**Document extract**
----------

Definition
The percentage ratio of the amount of water vapor in the air to the maximum water vapor capacity it can hold at the same temperature. 0% indicates completely dry air, 100% saturated air. As temperature changes, relative humidity also changes; therefore, dew point measurement is generally more reliable for process control.
Detailed Explanation
Relative humidity is defined as the ratio of the partial pressure of water vapor in the air (Pv) to the saturated vapor pressure at the same temperature (Psat). Saturated vapor pressure is strongly dependent on temperature and is calculated using the Antoine equation or ASHRAE psychrometric correlations. As a result, the relative humidity of an air mass containing the same amount of water vapor changes significantly as temperature varies.
As a rule of thumb, a 1°C temperature rise at room conditions corresponds to roughly a 3% drop in RH. This behavior makes RH a meaningful parameter for human comfort, but insufficient on its own for process control. Even when the absolute moisture content remains constant, the RH reading fluctuates continuously with temperature changes.
Calculation
RH = (Pv / Psat) × 100
Pv: partial pressure of water vapor in the air (Pa) Psat: saturated vapor pressure at the same temperature (Pa) — from steam tables or the Antoine equation RH: relative humidity (%)
Practical Example
On a winter morning in Istanbul, outdoor air may be 5°C at 85% RH. When this air is drawn into an office building and heated to 22°C, the absolute moisture content remains the same but relative humidity drops to approximately 26%.
In this dry environment, occupants experience mucosal irritation, eye discomfort, electrostatic discharges, and cracking in wooden floors. To reach the comfort range (40–60% RH), a steam or ultrasonic humidifier must be integrated into the system. This example shows that heating alone cannot control humidity, and humidification is an independent engineering problem.
Engineering Note
RH measurement in industrial processes has two fundamental limitations:
1. Temperature dependence — two environments with the same absolute moisture content can read very different RH due to a temperature difference. For this reason, dew point control is preferred in pharmaceutical packaging or electronic assembly processes. 2. Loss of accuracy at low temperatures — capacitive RH sensors lose accuracy down to ±5% below -10°C. Dew point measurement is more reliable in cold storage and freezer environments.
In GMP, ISO 9001, and pharmaceutical applications, RH sensors should be calibrated every 6 months; in general industrial applications, annually. Salt solution reference environments (LiCl, MgCl₂, NaCl) or chilled mirror dew point meters are used as calibration references.

----------

**Problems and tasks**
- a) In the relative humidity page, how often should RH sensors be calibrated in general industrial applications?
- b) Render this sentence from the relative humidity page in Spanish: "This behavior makes RH a meaningful parameter for human comfort, but insufficient on its own for process control."

**Information**
----------

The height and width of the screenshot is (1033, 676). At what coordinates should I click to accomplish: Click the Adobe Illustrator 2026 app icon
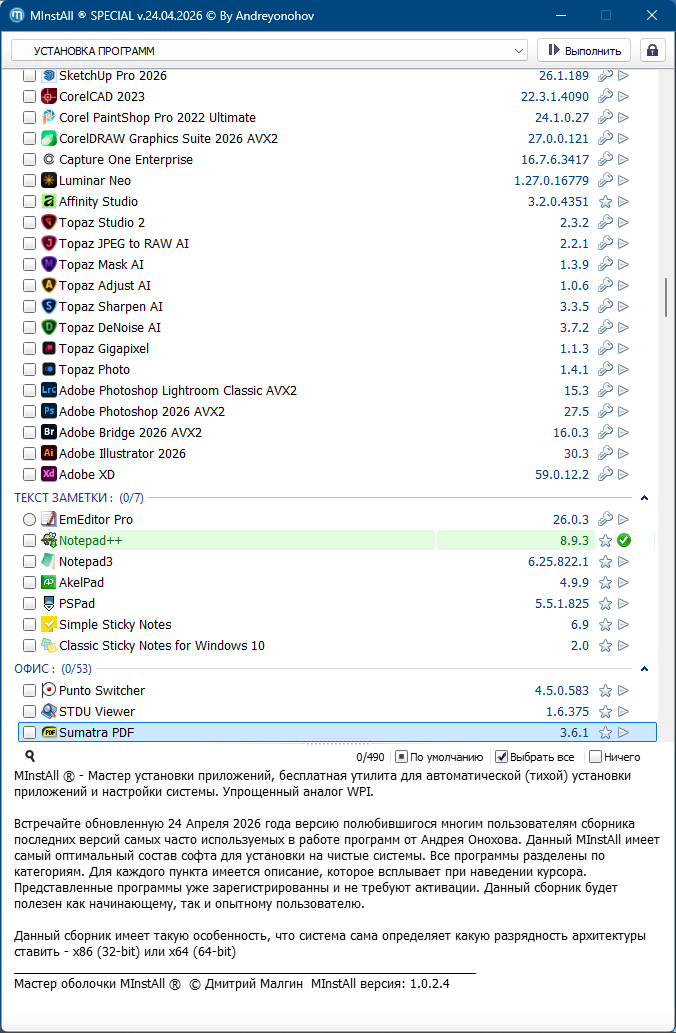point(49,454)
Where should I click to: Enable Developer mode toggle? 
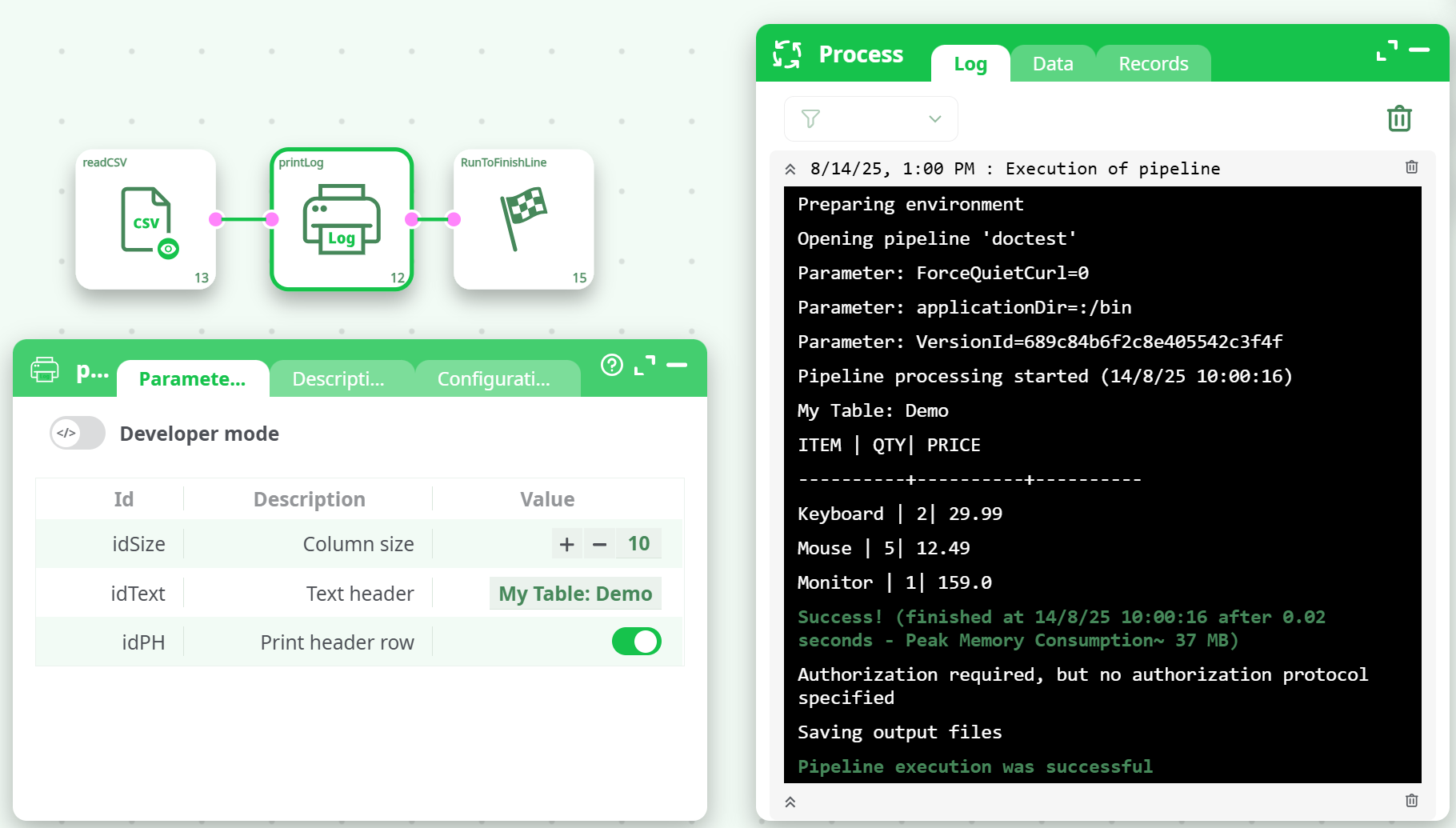click(78, 433)
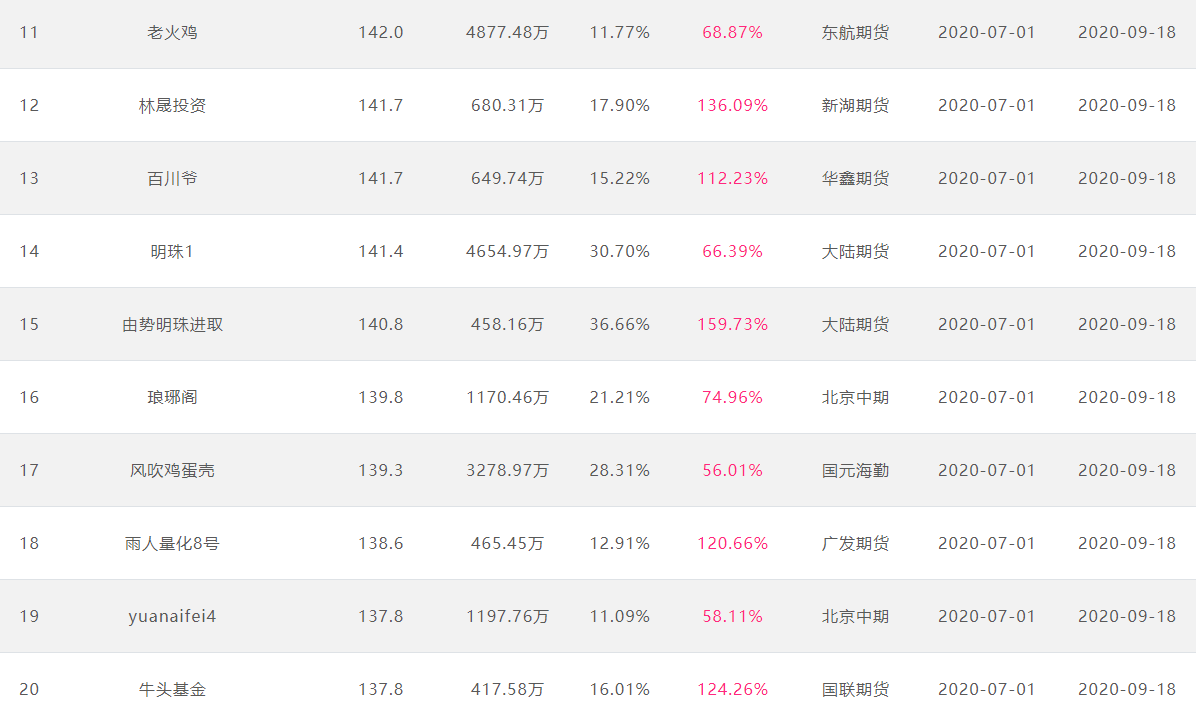Click 东航期货 broker in row 11

pyautogui.click(x=855, y=33)
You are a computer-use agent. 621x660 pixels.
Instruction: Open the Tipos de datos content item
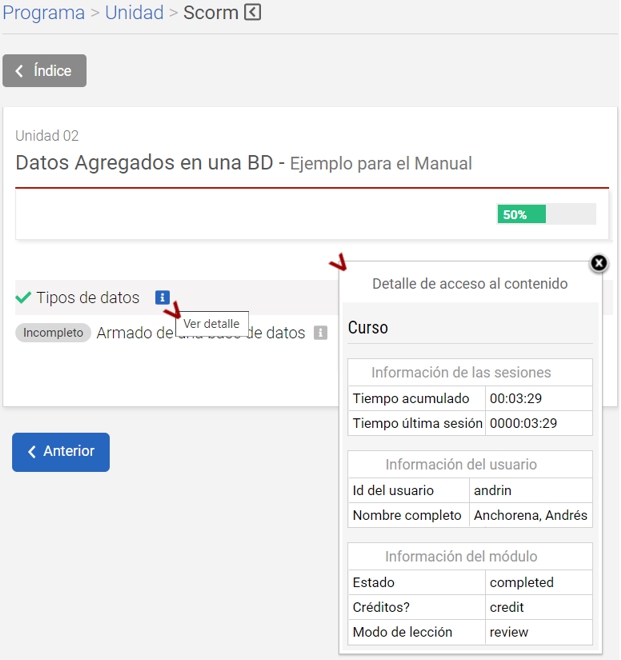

----------

**Responses by item number**
- a) Annually.

- b) Este comportamiento convierte a la HR en un parámetro significativo para el confort humano, pero insuficiente por sí solo para el control de procesos.